Ubuntu

natty fails ec2 boot on i386

Reported by Scott Moser on 2010-11-01
14
This bug affects 1 person
Affects Status Importance Assigned to Milestone
linux (Ubuntu)
Critical
Stefan Bader
Natty
Critical
Stefan Bader

Bug Description

I'm attaching the console output, but our current natty builds (this one was 20101101) do not successfully mount the root filesystem on ec2.

Here is the interesting portion of the log:
Begin: Running /scripts/init-premount ... done.^M
Begin: Mounting root file system ... Begin: Running /scripts/local-top ... done.^M
Begin: Running /scripts/local-premount ... done.^M
[ 0.567065] EXT4-fs (sda1): mounted filesystem with ordered data mode. Opts: (null)^M
Begin: Running /scripts/local-bottom ... done.^M
done.^M
Begin: Running /scripts/init-bottom ... done.^M
[ 8.923830] end_request: I/O error, dev sda1, sector 12853456^M
[ 8.923850] end_request: I/O error, dev sda1, sector 12853456^M
[ 8.924184] Aborting journal on device sda1-8.^M
[ 8.926353] EXT4-fs error (device sda1): ext4_journal_start_sb:251: Detected aborted journal^M
[ 8.926369] EXT4-fs (sda1): Remounting filesystem read-only^M
[ 8.928419] EXT4-fs error (device sda1): ext4_journal_start_sb:251: Detected aborted journal^M

Scott Moser (smoser) wrote :
Scott Moser (smoser) wrote :
Changed in linux (Ubuntu):
importance: Undecided → Critical
milestone: none → natty-alpha-1
status: New → Confirmed
Scott Moser (smoser) wrote :

I verified that maverick images boot successfully under kvm directly and when running under a uec maverick host. So, this would seem to be a ec2 specific issue.

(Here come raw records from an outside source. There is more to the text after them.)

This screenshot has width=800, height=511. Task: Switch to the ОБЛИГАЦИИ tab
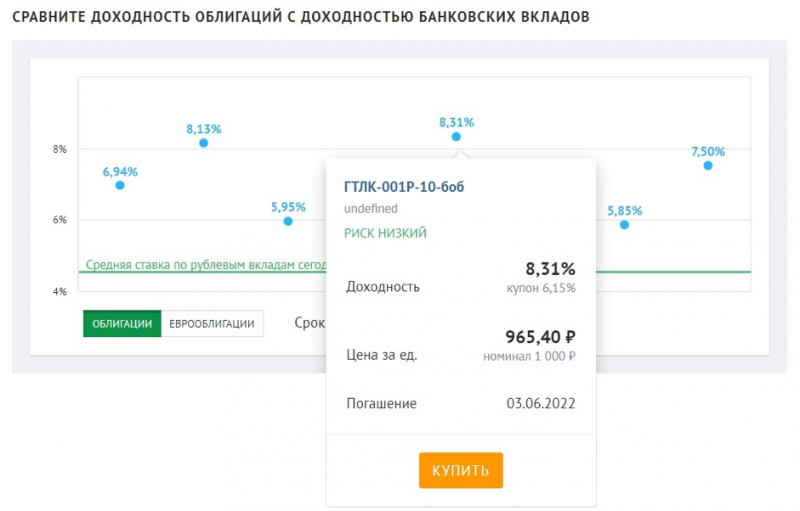pyautogui.click(x=122, y=324)
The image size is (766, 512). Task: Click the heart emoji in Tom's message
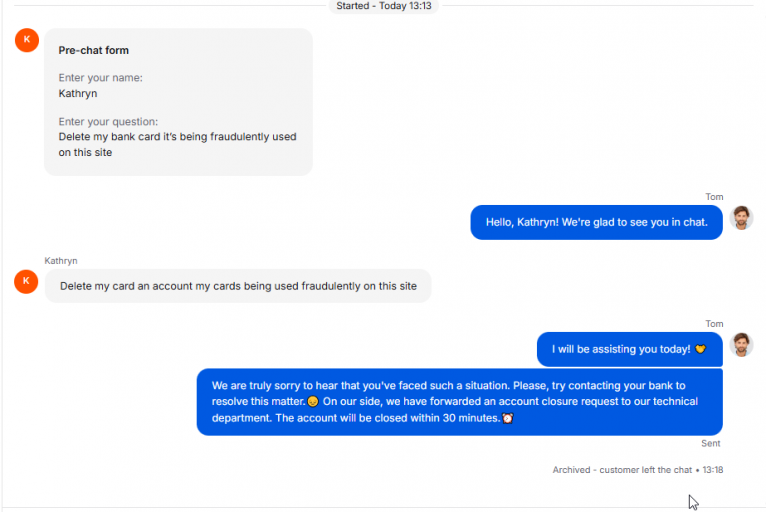pyautogui.click(x=701, y=349)
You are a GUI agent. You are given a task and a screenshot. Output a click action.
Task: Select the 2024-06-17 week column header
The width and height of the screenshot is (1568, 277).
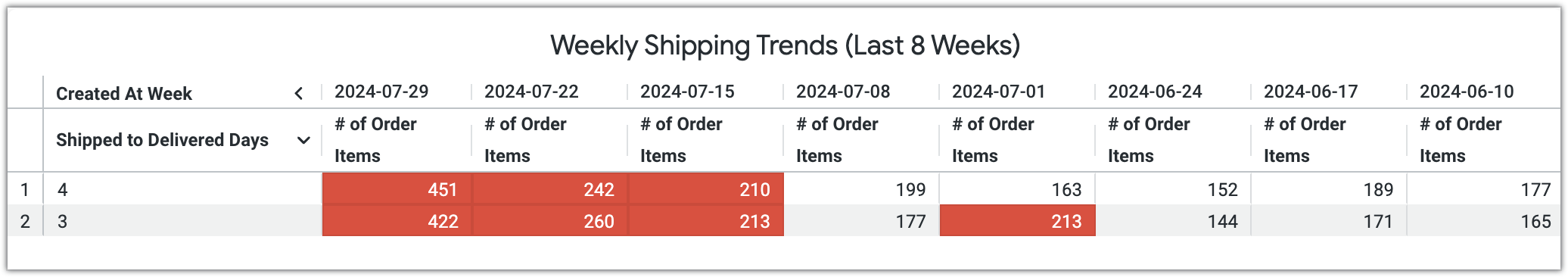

Stefan Bader (smb) wrote :

Not sure this is leading somewhere, but comparing the console log of a Maverick instance with the failed boots here I saw the following:

[ 0.242692] blkfront: sda1: barriers enabled (drain)
[ 0.243443] Setting capacity to 20971520
[ 0.243461] sda1: detected capacity change from 0 to 10737418240
[ 0.244067] blkfront: sdb: barriers enabled (drain)
[ 0.264727] sdb: unknown partition table
[ 0.264928] Setting capacity to 880732160
[ 0.264940] sdb: detected capacity change from 0 to 450934865920
[ 0.265508] blkfront: sdc: barriers enabled (drain)
[ 0.266328] sdc: unknown partition table
[ 0.266507] Setting capacity to 880732160
[ 0.266519] sdc: detected capacity change from 0 to 450934865920

I have not yet been looking deeper but there were no change messages in Maverick. Which could just mean the message had not been printed there or there was really a change to the blkfront driver to initialize in a removable block device way as 0 size and then change to the real size. That may need some udev helper to recognize the change event and trigger a rescanning of partitions.

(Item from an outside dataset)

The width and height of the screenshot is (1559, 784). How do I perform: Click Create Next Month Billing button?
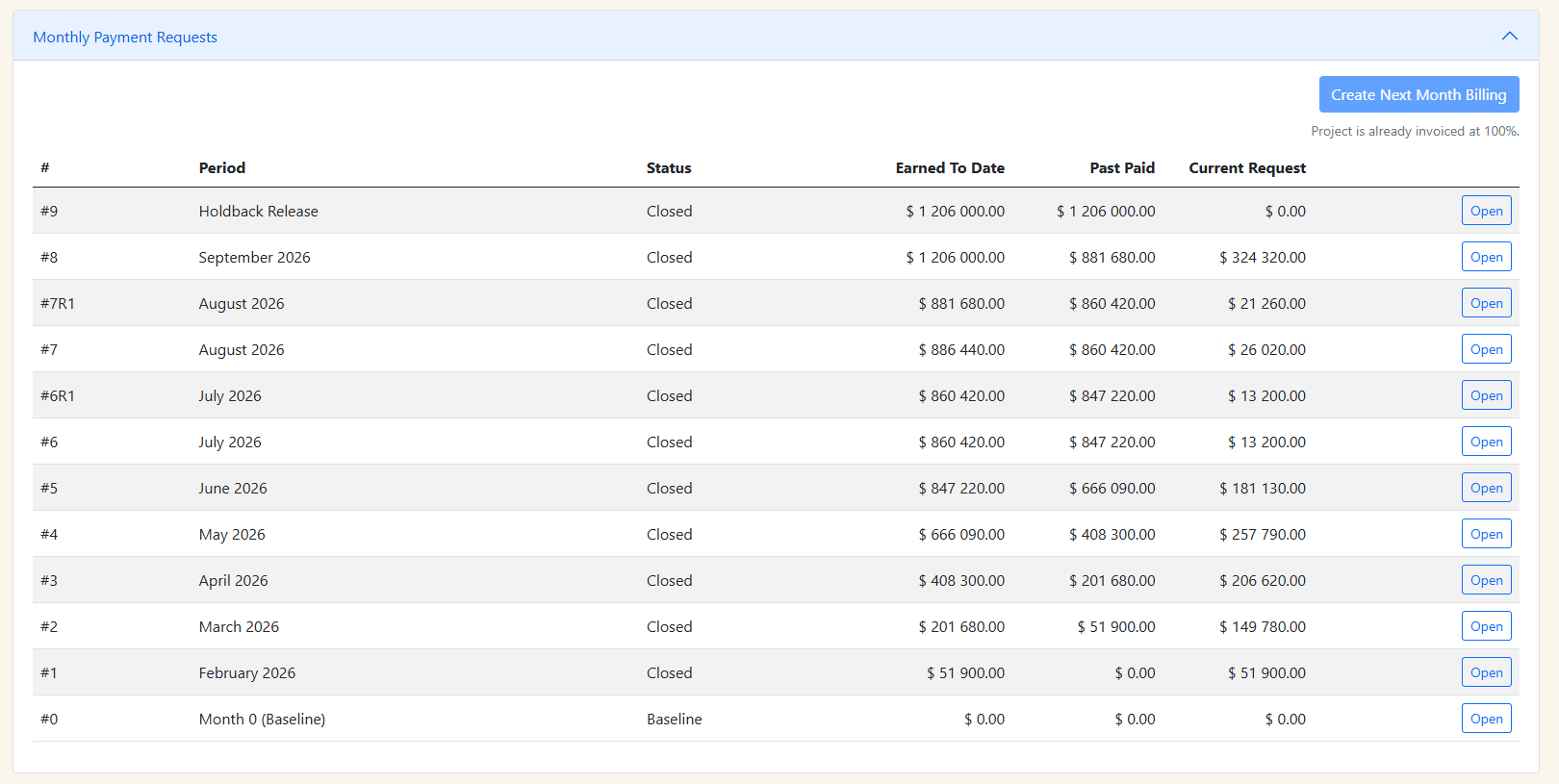[1418, 94]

Stefan Bader (smb) wrote :

Tried the following today in an m1.large us-east instance:

1. Launched ami-00877069
2. logged in
3. wget https://launchpad.net/ubuntu/+source/linux/2.6.37-2.10/+build/2032158/+files/linux-image-2.6.37-2-virtual_2.6.37-2.10_amd64.deb
4. rebooted

ubuntu@ip-10-194-26-111:~$ uname -a
Linux ip-10-194-26-111 2.6.37-2-virtual #10-Ubuntu SMP Fri Nov 5 12:45:25 UTC 2010 x86_64 GNU/Linux

So this seems to be related to user-space or in the plumbing layer of the natty image.

Scott Moser (smoser) wrote :

Stefan,
  I tried to reproduce what you did above, and the system did not come back up. Worse, there are no console messages after '[ 145.610072] Restarting system.' (this was on t1.micro). This happened 3 out of 3 times for me.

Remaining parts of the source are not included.